City woman continues to explore her artistic side

Glynis Wilson Boultbee opens new exhibit at Recreation Centre

Glynis Wilson Boultbee always wanted to try her hand at drawing.

And starting last year her dream of exploring this mode of expression began taking shape as she signed up for the visual arts program at Red Deer College.

As this school year begins, she is hosting an exhibit showcasing some of her works in the Corridor Community Gallery at the Recreation Centre.

‘Shrug’ runs through to the end of November.

An artist’s reception runs Oct. 3rd from 5 to 7 p.m.

“It was a life-long yearning that I would be able to do this,” she explains. “So in September of last year I entered my first year of studies.”

An initial assignment involved each student being given a tiny image from a larger picture, which was to be duplicated through drawing in a larger format.

“Eventually we had to put it all together and see what it was, as we didn’t know at the time.”

Wilson Boultbee’s image was of the shoulder of someone wearing a coat.

“I found it really hard – I kept getting lost in the folds,” she recalls with a laugh. But the finished product – The Damn Coat – is exceptional in its ‘textured’ detail.

Wilson Boultbee felt inspired to take the concept further.

For ‘Shrug’, each piece is of a shoulder – and not just anyone’s shoulder.

Each person – whether a friend, a teacher or a family member –has been integral to her journey of exploring her artistic sensibilities.

“I decided in the summer I would pick nine people who had either helped me get to or through my first year in visual art school,” she explains. “I would invite them to wear whatever they wanted to – they knew what the project was. My interest was also in fabric.

“So I would take a photograph of them from various angles, but focus on their shoulders. What I wanted to do was create portraits of these people who had been important to me, without the benefit of the face, while focusing on their shoulders.”

Her working title for the exhibit as the portraits were being created was ‘Shrug’.

But initially, she was concerned that shrug might be interpreted as a kind of dismissive term – the very opposite of what she wanted to express.

“I wasn’t sure I liked it, but I had a rough summer because of some other things that were going on and so I was able to ‘shrug off’ some of my cares whenever I was drawing.” Thus, the term took on a new meaning. Art provided Wilson Boultbee with the means of shedding some of the stress that was pressing in. And working on the project almost every single day for two months, she realized the project had become a kind of oasis.

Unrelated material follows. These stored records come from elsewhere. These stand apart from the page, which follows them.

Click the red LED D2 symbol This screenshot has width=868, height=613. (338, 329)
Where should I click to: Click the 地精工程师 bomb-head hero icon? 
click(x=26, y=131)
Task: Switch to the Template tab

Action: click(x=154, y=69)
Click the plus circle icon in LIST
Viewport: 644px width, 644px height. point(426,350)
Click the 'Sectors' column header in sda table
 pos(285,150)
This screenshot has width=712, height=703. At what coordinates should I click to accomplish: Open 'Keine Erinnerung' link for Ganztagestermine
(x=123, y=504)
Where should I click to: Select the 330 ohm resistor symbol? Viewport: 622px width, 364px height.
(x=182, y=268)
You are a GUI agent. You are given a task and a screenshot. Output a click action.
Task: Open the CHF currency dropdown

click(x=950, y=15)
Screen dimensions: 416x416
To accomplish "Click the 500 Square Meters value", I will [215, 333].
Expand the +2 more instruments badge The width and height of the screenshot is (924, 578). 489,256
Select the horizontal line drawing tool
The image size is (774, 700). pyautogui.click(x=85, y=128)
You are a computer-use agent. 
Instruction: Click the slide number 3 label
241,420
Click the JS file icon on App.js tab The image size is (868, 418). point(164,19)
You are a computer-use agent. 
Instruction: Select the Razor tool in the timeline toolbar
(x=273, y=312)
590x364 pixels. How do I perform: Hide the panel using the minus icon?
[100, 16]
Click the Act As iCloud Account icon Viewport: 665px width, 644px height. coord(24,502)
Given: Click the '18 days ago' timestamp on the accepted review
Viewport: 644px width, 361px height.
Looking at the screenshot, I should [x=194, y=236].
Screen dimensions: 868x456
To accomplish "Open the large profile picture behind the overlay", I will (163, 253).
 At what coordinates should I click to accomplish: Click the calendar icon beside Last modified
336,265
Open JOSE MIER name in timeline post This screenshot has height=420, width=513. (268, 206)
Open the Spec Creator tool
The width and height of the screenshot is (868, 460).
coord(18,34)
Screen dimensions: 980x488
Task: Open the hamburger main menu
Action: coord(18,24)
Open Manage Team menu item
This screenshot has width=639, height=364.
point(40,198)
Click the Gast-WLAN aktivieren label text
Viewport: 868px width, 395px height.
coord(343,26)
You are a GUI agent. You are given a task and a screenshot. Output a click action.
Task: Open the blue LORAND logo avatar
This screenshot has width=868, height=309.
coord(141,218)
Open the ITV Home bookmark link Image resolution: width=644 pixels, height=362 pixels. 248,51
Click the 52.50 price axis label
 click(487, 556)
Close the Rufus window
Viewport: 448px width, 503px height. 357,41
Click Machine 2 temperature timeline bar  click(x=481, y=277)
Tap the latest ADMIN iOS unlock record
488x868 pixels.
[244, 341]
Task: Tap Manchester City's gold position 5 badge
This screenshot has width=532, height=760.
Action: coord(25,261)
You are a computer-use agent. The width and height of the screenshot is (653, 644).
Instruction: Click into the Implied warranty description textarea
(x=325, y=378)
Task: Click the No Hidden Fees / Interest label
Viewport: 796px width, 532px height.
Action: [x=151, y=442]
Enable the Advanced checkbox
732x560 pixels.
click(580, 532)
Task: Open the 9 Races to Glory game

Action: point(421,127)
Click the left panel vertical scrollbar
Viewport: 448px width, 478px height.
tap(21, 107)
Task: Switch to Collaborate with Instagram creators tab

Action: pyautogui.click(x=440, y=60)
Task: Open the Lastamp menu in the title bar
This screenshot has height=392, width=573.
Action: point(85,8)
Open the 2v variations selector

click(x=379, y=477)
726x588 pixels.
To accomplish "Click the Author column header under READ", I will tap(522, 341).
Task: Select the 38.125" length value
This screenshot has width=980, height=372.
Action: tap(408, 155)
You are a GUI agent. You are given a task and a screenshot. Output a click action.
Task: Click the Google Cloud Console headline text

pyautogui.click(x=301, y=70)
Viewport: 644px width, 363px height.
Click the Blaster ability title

When she picked up her pencil, she could disappear into the work – ‘shrugging’ off a variety of cares, while sinking into the pleasure of making art.

“One of the things I really like about art is that when I’m working on a drawing I’m completely taken by what I’m doing, completely focused,” she says. “Everything else kind of falls away. We multi-task our way through a lot these days, and I can’t with art – I have to let it all go so I can be fully present with that.

“There’s a mindfulness to it that I find very pleasurable.”

She drew one portrait a week over the summer and the results are remarkable.

“It was this beautiful kind of experience of diving into a painting or a drawing that allowed me to learn things as well as to reflect on a person who had done me a favour, or sometimes many favours,” she says. “They are people who are lovely and who have taught me a lot or given me a lot. The images try to communicate something about that person without showing their faces.”

There is absolutely no doubt Wilson Boultbee has a tremendous flair for drawing – the portraits done in graphite on paper are not just superb, they are insightful into each person being portrayed – even though no faces are featured.

It’s been a wonderfully creative season for Wilson Boultbee, who is also a gifted writer. As to the drawing, she explains how her mother always encouraged her.

“She was really supportive. She always said, ‘I know you can draw.’ She would encourage me, but I just didn’t believe her,” she adds with a smile.

As to sharing her works with the public, Wilson Boultbee says she is excited – and a touch nervous – to do so. She’s been involved with exhibits before, but usually in a shared manner with another artist and in a writing capacity.

“Really, I feel excited because I feel like I’m on my way,” she explains. “I also like this as a body of work – the concept turned out the way I had hoped it would. I feel grateful.”